HC Deb 10 May 1954 vol 527 cc836-7
19. Mr. Alport

asked the Secretary of State for Foreign Affairs whether he will make a statement with regard to the Sudan Government's announcement on the terms of compensation to be offered to British officials whose appointments are Sudanised either prior to or after 1st July, 1955.

24. Mr. E. Wakefield

asked the Secretary of State for Foreign Affairs what arrangements are being made for payment of compensation to British officials in the Sudan who, in accordance with the Sudanisation programme, will shortly be relinquishing their appointments.

Mr. Selwyn Lloyd

A statement was made in the Sudanese House of Representatives on 22nd April on behalf of the Sudanese Government outlining the principles of the Government's policy regarding expatriate officials. The most important of these is that both the Government and expatriate civil servants shall have the right, on giving due notice, to terminate their contracts on 1st July, 1955, and the officials whose services are terminated under this provision shall have fair treatment in accordance with terms of compensation to be decided. The Government had already announced that those whose services were terminated as a result of Sudanisation should receive fair compensation.
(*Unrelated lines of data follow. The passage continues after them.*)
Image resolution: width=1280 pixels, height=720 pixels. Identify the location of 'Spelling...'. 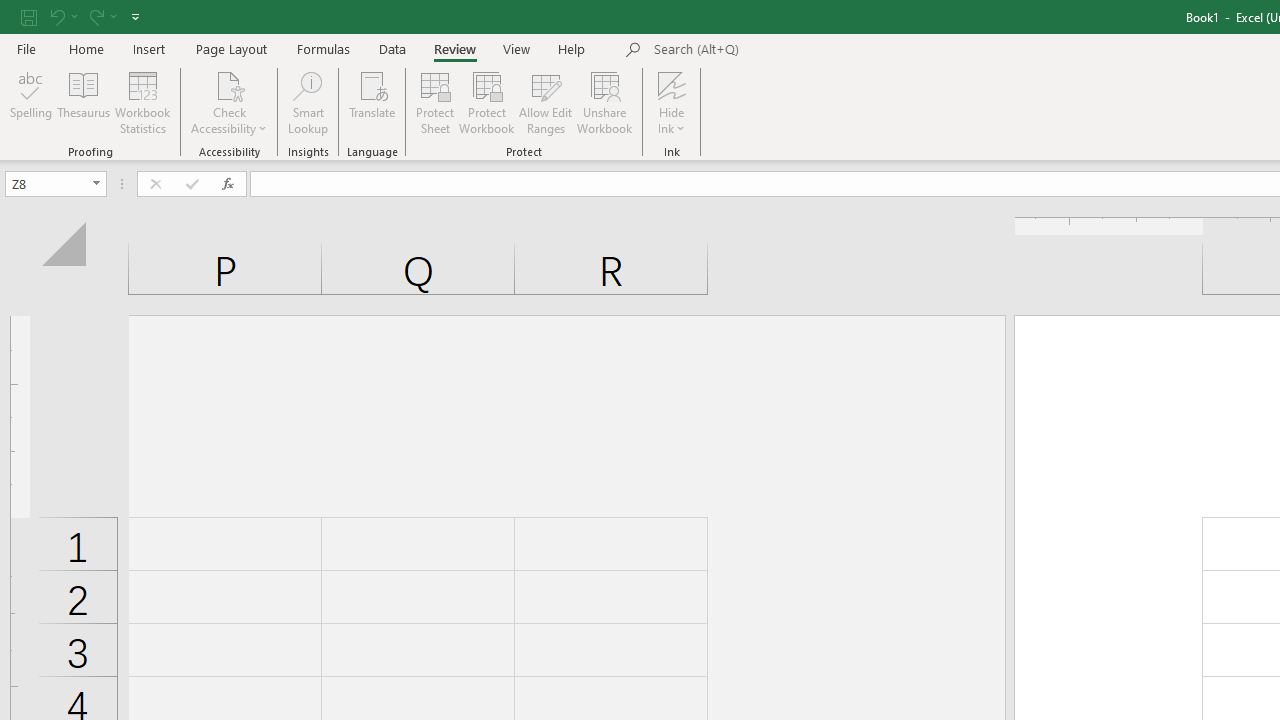
(31, 103).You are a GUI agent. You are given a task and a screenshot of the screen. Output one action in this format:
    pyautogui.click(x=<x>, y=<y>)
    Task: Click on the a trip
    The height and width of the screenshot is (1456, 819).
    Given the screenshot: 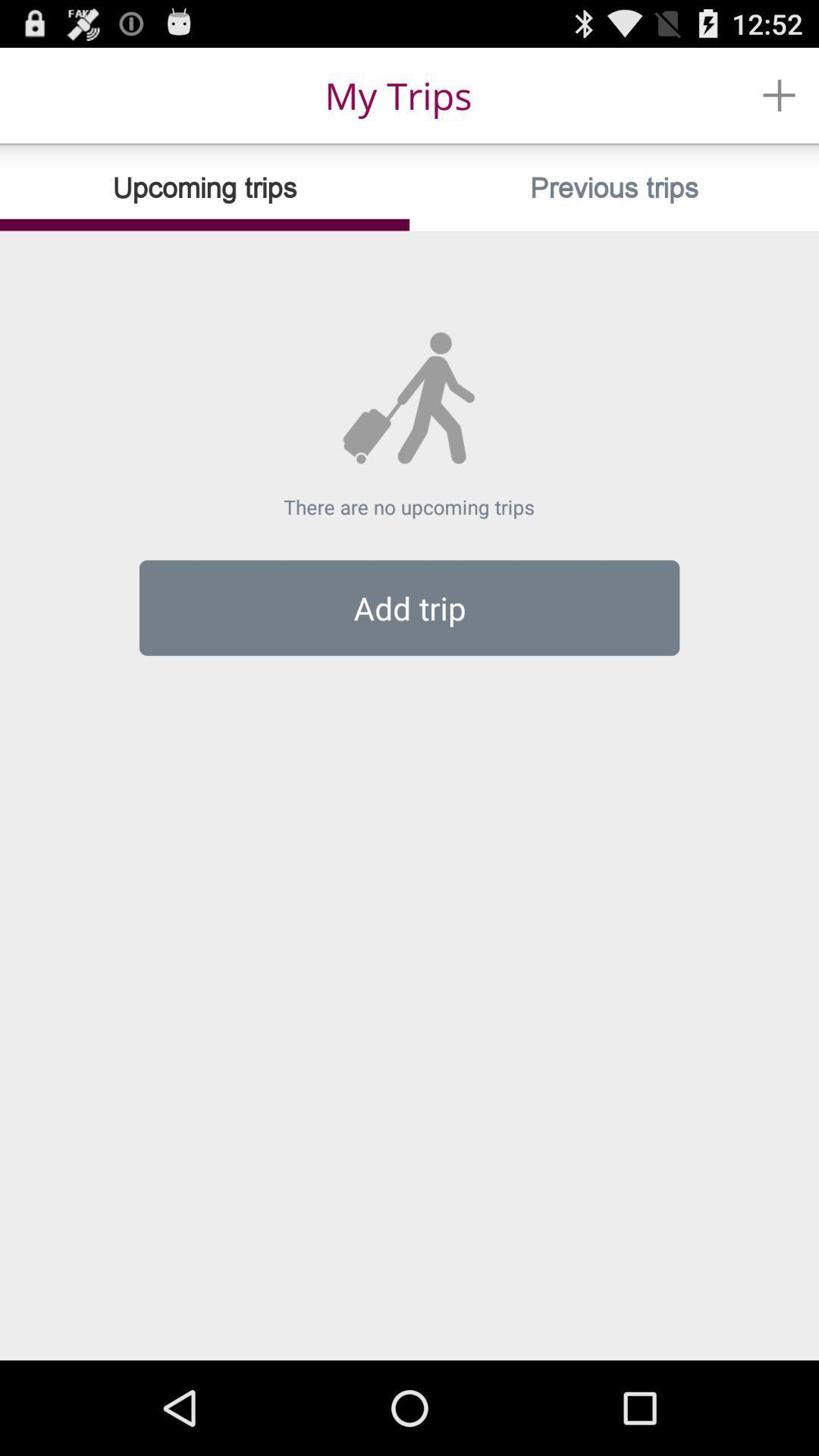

I understand that a joint committee of the Sudanese Government and representatives of the Governor General has been set up in Khartoum and is studying actual compensation terms with a view to early action in the Sudanese Parliament, which reassembles on 10th June.

Mr. Alport

Might I ask whether the panel of experts to advise the Sudanese Government on matters of compensation has been appointed and, if so, whether it contains a representative of the United Kingdom?

Mr. Lloyd

I do not know whether the word "panel" is the right word to describe the body. I understand that the Sudanese Government have invited certain experts from certain countries to advise them. They have invited one from the United Kingdom who I think has already gone, or is about to go, to the Sudan.

Mr. Wakefield

Is my right hon. and learned Friend aware that, in order to create ill-will between British and Sudanese, money is now being collected in the streets of Khartoum for a fund to provide compensation for British expatriate officers? What is the attitude of the Government towards that fund, which has been approved by the Ministry of the Interior? Cannot the Government do something to anticipate a comparable offer from the Egyptian Government?

Mr. Lloyd

I am not aware of the fund about which my hon. Friend has just asked. I have no knowledge that the Sudanese Government are unwilling to deal with this matter on a fair basis. I cannot believe that the Sudanese Council of Ministers would regard it as consistent with the dignity of a self-governing country to encourage the practice to which my hon. Friend referred.